■ **What is needed**
In the entries below, find the line with "Image resolution: width=1920 pixels, height=1032" and the line with "Image resolution: width=2472". Return those two lines and all lines between them, exactly.

■ **Study material**
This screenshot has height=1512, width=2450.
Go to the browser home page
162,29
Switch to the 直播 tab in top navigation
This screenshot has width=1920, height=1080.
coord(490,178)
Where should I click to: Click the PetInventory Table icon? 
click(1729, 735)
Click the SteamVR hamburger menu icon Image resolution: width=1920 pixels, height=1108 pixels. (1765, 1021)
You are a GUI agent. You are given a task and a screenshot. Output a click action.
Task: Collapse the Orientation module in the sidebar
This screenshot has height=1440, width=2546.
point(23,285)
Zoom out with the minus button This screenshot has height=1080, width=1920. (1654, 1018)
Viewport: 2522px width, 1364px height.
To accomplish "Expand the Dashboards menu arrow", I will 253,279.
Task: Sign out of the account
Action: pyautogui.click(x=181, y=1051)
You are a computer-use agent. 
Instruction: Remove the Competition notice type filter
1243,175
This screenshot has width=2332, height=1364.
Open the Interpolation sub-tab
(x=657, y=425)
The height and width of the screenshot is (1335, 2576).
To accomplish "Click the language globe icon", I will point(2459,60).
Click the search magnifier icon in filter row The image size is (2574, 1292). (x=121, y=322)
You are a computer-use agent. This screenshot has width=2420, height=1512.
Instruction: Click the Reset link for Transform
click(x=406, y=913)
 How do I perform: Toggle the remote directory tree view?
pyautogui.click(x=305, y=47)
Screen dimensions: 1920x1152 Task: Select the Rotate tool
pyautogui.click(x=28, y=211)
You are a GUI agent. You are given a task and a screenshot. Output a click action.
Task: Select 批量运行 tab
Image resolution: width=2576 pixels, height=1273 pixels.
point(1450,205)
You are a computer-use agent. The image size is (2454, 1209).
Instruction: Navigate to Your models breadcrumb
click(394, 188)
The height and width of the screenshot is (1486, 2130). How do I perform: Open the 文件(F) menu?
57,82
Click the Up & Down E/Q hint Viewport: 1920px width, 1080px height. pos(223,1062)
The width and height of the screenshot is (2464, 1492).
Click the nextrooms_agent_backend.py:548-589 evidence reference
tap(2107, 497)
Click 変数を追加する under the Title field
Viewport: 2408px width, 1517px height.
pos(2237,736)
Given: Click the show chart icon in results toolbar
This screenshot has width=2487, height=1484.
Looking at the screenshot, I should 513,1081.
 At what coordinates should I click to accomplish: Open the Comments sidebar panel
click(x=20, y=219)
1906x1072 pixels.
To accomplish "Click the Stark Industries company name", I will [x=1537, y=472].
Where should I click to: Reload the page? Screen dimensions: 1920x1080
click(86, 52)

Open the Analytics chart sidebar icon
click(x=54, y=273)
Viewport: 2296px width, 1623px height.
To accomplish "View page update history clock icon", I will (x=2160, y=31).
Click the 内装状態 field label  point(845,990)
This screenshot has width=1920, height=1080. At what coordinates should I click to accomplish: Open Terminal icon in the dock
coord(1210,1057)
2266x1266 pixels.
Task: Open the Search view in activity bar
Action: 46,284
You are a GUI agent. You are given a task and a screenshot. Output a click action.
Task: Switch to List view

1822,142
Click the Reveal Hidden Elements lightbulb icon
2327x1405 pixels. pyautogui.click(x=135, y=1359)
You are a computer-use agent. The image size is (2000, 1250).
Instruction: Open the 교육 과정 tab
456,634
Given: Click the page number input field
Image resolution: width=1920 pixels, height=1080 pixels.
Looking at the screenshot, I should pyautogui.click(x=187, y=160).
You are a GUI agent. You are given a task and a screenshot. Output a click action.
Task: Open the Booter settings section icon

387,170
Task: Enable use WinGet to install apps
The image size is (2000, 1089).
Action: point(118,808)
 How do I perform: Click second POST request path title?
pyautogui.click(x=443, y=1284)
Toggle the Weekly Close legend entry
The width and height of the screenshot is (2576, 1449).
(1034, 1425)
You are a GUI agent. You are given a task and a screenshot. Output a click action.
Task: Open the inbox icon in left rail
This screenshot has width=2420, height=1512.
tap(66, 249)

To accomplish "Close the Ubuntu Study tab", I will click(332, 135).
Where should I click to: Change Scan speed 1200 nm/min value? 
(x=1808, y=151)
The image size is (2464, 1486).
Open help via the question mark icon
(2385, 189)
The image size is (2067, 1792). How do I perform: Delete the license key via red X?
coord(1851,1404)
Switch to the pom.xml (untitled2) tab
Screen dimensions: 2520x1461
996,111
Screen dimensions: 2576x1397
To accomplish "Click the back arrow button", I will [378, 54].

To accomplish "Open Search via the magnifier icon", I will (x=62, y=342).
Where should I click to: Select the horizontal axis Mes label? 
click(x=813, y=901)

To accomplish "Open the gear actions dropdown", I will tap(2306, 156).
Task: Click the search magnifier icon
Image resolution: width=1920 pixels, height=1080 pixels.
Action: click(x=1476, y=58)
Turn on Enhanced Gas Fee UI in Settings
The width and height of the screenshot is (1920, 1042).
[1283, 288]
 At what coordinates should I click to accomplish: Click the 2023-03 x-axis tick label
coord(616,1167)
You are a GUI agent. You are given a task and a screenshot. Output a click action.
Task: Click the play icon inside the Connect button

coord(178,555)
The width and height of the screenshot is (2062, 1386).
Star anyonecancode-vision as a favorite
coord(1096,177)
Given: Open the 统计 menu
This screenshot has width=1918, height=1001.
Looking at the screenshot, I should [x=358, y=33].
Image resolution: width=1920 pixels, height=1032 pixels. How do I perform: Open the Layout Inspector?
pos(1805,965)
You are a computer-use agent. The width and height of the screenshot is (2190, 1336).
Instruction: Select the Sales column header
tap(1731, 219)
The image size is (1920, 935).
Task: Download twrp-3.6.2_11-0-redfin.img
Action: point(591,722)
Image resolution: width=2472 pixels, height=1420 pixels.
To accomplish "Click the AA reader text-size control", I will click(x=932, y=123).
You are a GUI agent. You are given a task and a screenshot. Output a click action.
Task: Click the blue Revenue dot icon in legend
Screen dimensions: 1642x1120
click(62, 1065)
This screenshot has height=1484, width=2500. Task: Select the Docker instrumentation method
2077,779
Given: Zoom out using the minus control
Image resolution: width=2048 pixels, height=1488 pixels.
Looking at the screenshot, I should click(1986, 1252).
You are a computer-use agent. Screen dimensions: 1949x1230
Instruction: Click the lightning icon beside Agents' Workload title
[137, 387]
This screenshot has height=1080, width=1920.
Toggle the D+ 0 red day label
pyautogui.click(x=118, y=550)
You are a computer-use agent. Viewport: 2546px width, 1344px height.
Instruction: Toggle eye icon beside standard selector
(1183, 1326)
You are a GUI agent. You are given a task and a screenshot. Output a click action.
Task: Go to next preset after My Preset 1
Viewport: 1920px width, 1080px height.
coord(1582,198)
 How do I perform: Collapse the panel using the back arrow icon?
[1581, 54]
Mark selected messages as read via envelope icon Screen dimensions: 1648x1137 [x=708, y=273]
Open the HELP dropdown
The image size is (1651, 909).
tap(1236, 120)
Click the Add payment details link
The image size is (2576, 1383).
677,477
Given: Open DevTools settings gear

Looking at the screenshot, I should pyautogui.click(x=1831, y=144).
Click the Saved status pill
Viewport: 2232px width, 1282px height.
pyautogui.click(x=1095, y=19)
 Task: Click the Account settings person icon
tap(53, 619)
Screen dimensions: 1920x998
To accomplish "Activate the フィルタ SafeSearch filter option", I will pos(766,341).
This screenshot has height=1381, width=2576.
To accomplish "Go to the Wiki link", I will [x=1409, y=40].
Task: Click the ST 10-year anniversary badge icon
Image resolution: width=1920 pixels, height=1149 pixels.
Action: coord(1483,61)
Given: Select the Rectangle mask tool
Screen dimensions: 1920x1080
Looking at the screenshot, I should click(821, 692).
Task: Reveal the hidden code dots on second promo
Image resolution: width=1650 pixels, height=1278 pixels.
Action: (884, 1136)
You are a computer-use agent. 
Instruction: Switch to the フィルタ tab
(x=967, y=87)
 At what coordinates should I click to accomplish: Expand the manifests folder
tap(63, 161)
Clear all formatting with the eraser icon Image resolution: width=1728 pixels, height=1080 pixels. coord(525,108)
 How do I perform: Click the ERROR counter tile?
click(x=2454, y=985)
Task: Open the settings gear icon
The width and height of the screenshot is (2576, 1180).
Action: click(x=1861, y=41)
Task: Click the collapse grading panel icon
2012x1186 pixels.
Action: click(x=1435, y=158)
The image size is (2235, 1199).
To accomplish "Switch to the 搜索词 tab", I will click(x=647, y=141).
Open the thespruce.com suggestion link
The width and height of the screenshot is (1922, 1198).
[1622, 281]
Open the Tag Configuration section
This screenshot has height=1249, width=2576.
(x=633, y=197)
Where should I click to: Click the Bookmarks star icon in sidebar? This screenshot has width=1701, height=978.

■ **Your solution**
Image resolution: width=1920 pixels, height=1032 pixels. How do I perform: Open the Layout Inspector?
pos(1805,965)
You are a computer-use agent. The width and height of the screenshot is (2190, 1336).
Instruction: Select the Sales column header
tap(1731, 219)
The image size is (1920, 935).
Task: Download twrp-3.6.2_11-0-redfin.img
Action: point(591,722)
Image resolution: width=2472 pixels, height=1420 pixels.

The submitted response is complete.